- SHORT TASK -
Reproduce the lines below word for word, leaving out the pictures.

- RECORD EXCERPTS -
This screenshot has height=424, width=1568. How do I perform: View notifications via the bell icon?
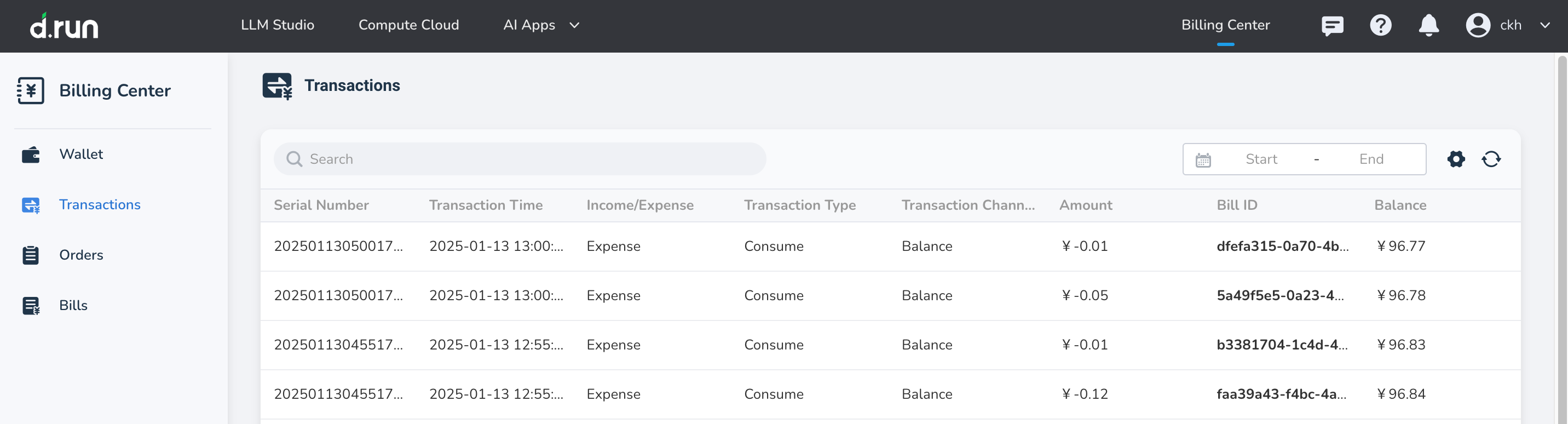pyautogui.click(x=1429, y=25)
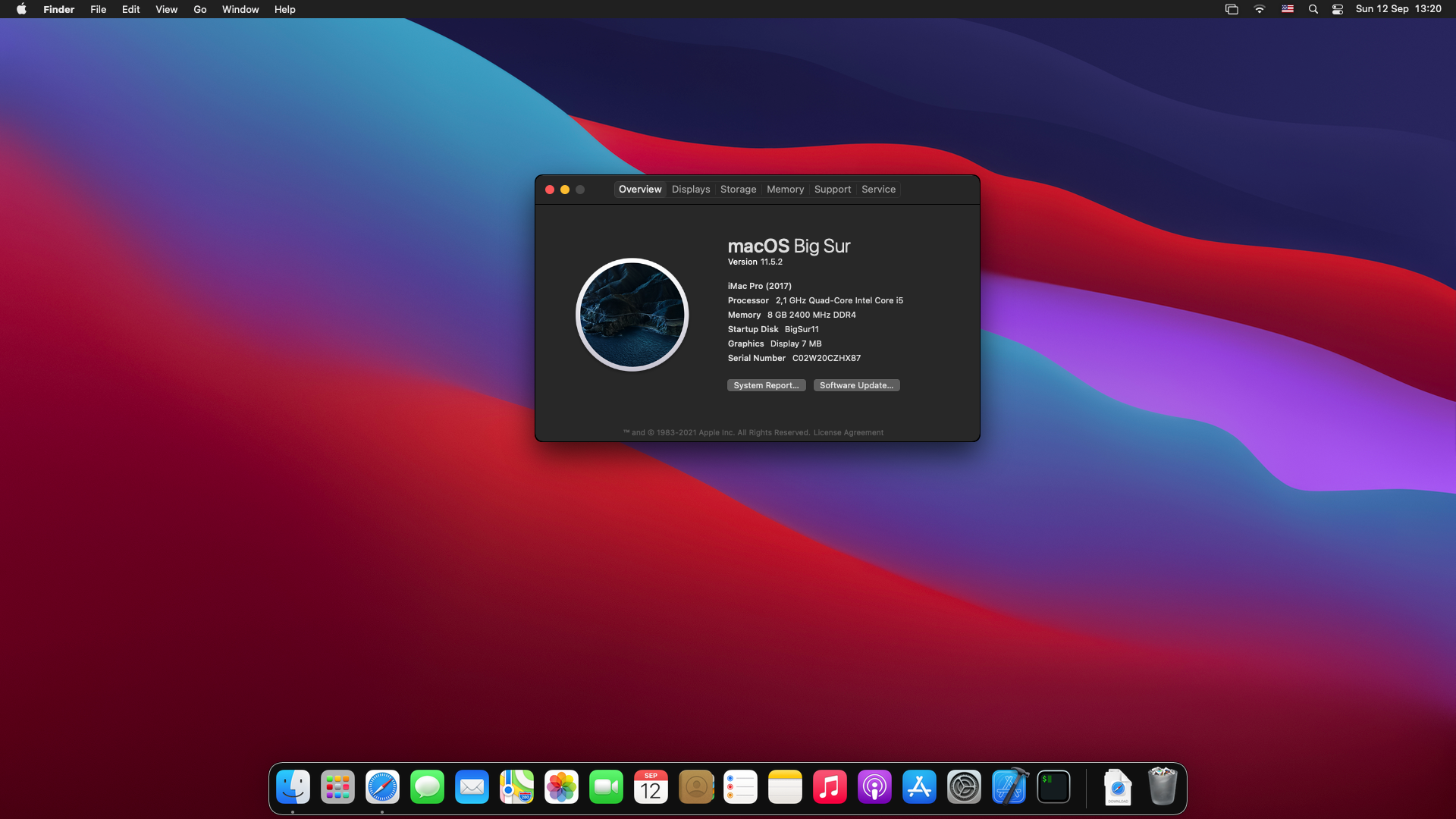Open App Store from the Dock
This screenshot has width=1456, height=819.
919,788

- THE RESPONSE -
This screenshot has height=424, width=1568. How do I perform: View notifications via the bell icon?
pyautogui.click(x=1429, y=25)
Open App Store from the Dock
This screenshot has width=1456, height=819.
919,788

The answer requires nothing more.